[Lines of data]
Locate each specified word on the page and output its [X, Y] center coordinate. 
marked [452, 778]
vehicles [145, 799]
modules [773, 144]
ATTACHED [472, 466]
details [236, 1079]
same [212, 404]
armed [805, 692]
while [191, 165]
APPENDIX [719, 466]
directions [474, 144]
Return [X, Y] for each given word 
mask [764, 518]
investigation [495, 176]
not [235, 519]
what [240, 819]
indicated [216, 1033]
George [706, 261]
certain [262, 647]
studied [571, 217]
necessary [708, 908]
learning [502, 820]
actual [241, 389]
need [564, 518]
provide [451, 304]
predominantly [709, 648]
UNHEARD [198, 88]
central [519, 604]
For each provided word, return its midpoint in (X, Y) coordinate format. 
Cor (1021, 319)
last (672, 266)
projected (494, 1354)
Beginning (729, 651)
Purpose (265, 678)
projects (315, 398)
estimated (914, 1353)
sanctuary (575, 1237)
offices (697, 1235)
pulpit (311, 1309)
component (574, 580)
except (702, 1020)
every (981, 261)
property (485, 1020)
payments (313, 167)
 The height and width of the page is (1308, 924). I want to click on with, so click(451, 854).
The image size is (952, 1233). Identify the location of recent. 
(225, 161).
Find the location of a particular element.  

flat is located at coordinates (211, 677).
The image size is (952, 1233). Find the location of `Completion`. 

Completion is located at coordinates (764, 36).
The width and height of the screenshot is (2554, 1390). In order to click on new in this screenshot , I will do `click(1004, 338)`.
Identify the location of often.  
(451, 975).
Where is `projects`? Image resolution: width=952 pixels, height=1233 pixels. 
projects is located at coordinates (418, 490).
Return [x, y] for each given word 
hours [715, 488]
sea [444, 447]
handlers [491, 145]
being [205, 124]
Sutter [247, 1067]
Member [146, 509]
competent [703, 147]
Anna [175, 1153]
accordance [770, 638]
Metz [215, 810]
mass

→ **Aim**: Reproduce every one of the records above, line for line, without changing anything.

→ **Solution for this problem**:
Locate each specified word on the page and output its [X, Y] center coordinate. 
marked [452, 778]
vehicles [145, 799]
modules [773, 144]
ATTACHED [472, 466]
details [236, 1079]
same [212, 404]
armed [805, 692]
while [191, 165]
APPENDIX [719, 466]
directions [474, 144]
Return [X, Y] for each given word 
mask [764, 518]
investigation [495, 176]
not [235, 519]
what [240, 819]
indicated [216, 1033]
George [706, 261]
certain [262, 647]
studied [571, 217]
necessary [708, 908]
learning [502, 820]
actual [241, 389]
need [564, 518]
provide [451, 304]
predominantly [709, 648]
UNHEARD [198, 88]
central [519, 604]
For each provided word, return its midpoint in (X, Y) coordinate format. 
Cor (1021, 319)
last (672, 266)
projected (494, 1354)
Beginning (729, 651)
Purpose (265, 678)
projects (315, 398)
estimated (914, 1353)
sanctuary (575, 1237)
offices (697, 1235)
pulpit (311, 1309)
component (574, 580)
except (702, 1020)
every (981, 261)
property (485, 1020)
payments (313, 167)
 The height and width of the page is (1308, 924). I want to click on with, so click(451, 854).
The image size is (952, 1233). Identify the location of recent. 
(225, 161).
Find the location of a particular element.  

flat is located at coordinates (211, 677).
The image size is (952, 1233). Find the location of `Completion`. 

Completion is located at coordinates (764, 36).
The width and height of the screenshot is (2554, 1390). In order to click on new in this screenshot , I will do `click(1004, 338)`.
Identify the location of often.  
(451, 975).
Where is `projects`? Image resolution: width=952 pixels, height=1233 pixels. 
projects is located at coordinates (418, 490).
Return [x, y] for each given word 
hours [715, 488]
sea [444, 447]
handlers [491, 145]
being [205, 124]
Sutter [247, 1067]
Member [146, 509]
competent [703, 147]
Anna [175, 1153]
accordance [770, 638]
Metz [215, 810]
mass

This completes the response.